╭─ Extracted entries

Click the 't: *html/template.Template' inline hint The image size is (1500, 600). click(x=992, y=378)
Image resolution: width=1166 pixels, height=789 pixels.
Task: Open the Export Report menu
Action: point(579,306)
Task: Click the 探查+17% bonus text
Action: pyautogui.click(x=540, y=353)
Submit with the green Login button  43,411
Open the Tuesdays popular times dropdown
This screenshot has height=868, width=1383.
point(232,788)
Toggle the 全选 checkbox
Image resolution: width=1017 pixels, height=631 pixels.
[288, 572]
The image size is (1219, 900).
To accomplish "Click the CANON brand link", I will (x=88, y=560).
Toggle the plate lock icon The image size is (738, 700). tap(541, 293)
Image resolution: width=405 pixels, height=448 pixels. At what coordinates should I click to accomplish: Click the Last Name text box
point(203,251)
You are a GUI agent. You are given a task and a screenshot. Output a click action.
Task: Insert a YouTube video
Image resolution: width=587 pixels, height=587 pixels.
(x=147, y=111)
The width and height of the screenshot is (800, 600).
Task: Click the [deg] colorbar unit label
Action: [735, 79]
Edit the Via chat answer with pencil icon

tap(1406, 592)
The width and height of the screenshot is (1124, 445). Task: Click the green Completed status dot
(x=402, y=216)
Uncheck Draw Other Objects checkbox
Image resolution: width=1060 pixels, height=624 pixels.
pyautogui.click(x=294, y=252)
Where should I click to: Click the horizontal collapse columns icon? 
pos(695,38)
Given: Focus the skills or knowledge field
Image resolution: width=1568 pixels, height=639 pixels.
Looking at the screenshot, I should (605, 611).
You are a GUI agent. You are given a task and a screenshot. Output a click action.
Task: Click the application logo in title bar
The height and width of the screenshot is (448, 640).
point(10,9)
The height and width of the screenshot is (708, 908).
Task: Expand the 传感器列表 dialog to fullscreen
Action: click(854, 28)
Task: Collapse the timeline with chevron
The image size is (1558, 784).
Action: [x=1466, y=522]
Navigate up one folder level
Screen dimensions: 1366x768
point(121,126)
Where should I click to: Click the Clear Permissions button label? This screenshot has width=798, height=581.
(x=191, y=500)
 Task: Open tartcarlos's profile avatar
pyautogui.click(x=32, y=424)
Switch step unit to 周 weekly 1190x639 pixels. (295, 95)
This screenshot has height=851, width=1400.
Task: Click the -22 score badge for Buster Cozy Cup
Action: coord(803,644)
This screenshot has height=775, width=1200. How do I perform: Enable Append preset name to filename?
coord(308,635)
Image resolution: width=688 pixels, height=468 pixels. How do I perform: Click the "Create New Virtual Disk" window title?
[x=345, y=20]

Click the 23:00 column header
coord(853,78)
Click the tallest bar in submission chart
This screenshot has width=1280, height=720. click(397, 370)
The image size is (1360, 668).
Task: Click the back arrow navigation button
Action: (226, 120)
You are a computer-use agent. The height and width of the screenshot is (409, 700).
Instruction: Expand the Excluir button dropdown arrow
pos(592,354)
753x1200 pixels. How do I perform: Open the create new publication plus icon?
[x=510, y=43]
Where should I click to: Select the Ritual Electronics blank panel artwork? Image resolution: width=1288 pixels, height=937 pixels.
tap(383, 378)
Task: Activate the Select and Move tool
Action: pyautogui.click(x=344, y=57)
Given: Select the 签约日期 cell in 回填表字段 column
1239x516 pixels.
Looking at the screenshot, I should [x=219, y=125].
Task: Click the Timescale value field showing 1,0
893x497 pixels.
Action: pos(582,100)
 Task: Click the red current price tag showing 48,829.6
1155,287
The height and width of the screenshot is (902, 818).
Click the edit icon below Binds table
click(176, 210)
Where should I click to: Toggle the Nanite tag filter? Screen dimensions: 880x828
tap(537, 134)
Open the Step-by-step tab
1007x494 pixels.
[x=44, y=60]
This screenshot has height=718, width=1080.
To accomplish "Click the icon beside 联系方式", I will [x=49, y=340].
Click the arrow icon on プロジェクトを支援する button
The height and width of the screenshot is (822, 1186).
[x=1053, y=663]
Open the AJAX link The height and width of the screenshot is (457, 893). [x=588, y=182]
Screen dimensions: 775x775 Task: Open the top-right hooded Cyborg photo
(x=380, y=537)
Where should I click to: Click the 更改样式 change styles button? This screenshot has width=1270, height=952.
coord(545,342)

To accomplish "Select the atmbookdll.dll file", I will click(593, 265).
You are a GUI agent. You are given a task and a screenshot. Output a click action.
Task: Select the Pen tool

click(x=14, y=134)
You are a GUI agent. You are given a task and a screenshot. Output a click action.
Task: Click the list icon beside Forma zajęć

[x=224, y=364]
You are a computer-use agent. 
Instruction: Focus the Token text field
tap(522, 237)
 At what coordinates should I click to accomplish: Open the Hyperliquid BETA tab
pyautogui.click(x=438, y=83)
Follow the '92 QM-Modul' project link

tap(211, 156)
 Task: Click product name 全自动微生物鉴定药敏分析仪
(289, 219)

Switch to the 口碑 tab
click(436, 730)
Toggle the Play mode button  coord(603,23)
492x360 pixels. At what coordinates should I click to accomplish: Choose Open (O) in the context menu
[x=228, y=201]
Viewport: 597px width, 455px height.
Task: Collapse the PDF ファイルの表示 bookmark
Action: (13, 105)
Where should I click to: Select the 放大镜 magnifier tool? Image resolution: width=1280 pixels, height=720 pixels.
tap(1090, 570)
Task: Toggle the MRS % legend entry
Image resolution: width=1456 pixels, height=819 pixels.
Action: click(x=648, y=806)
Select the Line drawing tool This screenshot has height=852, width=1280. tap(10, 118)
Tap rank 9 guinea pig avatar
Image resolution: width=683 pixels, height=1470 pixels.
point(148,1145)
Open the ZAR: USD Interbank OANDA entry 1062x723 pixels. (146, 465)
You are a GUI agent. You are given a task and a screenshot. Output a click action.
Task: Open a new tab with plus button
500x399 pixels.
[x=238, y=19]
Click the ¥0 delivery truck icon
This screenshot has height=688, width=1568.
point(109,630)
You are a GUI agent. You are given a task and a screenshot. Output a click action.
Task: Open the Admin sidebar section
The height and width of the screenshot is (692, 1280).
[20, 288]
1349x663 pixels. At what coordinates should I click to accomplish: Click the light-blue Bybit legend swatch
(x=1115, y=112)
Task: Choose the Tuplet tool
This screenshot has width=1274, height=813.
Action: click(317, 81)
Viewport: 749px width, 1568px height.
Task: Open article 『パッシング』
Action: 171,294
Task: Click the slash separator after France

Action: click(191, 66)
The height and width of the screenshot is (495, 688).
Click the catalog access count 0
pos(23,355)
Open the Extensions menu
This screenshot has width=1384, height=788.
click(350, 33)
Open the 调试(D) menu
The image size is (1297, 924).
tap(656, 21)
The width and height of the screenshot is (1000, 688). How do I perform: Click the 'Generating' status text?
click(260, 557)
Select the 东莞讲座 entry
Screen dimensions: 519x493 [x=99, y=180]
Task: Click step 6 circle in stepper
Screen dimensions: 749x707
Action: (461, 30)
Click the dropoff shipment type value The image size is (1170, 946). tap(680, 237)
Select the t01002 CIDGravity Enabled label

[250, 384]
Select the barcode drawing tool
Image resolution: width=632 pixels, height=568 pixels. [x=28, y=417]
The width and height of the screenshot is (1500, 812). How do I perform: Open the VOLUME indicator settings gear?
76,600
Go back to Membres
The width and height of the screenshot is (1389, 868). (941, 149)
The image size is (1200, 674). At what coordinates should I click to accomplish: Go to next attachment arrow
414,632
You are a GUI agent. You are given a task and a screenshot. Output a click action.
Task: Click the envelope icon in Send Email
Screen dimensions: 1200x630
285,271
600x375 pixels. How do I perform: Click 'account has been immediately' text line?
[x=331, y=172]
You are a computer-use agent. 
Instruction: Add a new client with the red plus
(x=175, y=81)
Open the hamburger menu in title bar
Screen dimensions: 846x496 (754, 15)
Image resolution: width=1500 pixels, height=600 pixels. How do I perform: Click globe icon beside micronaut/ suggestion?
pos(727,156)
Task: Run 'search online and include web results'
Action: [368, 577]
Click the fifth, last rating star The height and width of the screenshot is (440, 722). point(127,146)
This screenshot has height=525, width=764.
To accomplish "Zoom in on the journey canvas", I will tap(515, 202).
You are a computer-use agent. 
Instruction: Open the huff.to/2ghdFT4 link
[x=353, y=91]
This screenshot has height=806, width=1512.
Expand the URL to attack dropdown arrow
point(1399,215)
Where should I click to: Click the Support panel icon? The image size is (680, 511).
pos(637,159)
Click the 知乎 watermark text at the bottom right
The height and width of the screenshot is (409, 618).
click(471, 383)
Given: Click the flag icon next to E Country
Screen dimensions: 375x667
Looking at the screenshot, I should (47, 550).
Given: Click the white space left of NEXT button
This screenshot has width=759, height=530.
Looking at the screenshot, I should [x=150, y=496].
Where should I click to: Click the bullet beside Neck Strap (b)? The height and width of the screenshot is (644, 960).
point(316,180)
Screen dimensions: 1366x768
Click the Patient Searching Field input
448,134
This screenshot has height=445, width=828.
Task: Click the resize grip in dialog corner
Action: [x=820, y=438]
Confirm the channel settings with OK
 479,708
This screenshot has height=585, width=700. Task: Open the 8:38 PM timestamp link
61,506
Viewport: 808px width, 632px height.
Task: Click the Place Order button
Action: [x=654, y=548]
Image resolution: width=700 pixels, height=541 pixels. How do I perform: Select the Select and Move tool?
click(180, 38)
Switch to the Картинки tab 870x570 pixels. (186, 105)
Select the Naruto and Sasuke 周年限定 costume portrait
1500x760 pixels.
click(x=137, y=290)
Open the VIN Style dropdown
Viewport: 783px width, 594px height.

╰─

* Work request:
The first line of the entries above and every line after it, up to and including the line with "Task: Insert a YouTube video", should be set down exactly.

* Reply to the task:
Click the 't: *html/template.Template' inline hint The image size is (1500, 600). click(x=992, y=378)
Image resolution: width=1166 pixels, height=789 pixels.
Task: Open the Export Report menu
Action: point(579,306)
Task: Click the 探查+17% bonus text
Action: pyautogui.click(x=540, y=353)
Submit with the green Login button  43,411
Open the Tuesdays popular times dropdown
This screenshot has height=868, width=1383.
point(232,788)
Toggle the 全选 checkbox
Image resolution: width=1017 pixels, height=631 pixels.
[288, 572]
The image size is (1219, 900).
To accomplish "Click the CANON brand link", I will (x=88, y=560).
Toggle the plate lock icon The image size is (738, 700). tap(541, 293)
Image resolution: width=405 pixels, height=448 pixels. At what coordinates should I click to accomplish: Click the Last Name text box
point(203,251)
You are a GUI agent. You are given a task and a screenshot. Output a click action.
Task: Insert a YouTube video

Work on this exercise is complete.